Tsukishima’s heart lurched in his chest, entire body following and melting into Kuroo’s chest like he could mold their bodies together, just two souls sharing one physical form.

“You did not,” he accused in a trembling voice.

“I did so,” Kuroo countered, holding Tsukishima tight enough that he thought they might really become one. “I knew it along. Knew from the moment I met you that I’d always be yours.”

“You were high.”

“Yes, which means that I was actually thinking more clearly than usual.”
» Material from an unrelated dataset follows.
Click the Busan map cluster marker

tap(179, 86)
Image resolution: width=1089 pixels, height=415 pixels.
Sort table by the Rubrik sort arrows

Tsukishima huffed a laugh and buried his face in Kuroo’s neck, ignoring the way it made his glasses dig painfully into the bridge of his nose.

“You’re completely ridiculous and I’m going to love you until we’re both six feet underground. Maybe even longer than that, depending on which school of religious thought you believe in.”

“Fuck religion,” Kuroo kissed the top of his head. “I believe in you and me, baby. I’ll definitely love you long after the rest of the world forgets we even existed.”

“This is getting incredibly morbid.”

“Yeah,” Kuroo agreed. “It’s funny, though. I’m not that scared of getting old anymore. Not if it’s with you.”

“Mmmm,” Tsukishima hums contently, nuzzling the side of Kuroo’s face and wrapping his legs around his waist. “Good, I’m glad. Now carry me to the kitchen and make me some coffee. It’s the least you could do after dragging me out of bed for something so inane.”

“Oh, but Tsukki, my old aching bones! I don’t think they can take it.”

“Please, Daddy?”

“…I’m not sure that’s having the effect you intended it to.”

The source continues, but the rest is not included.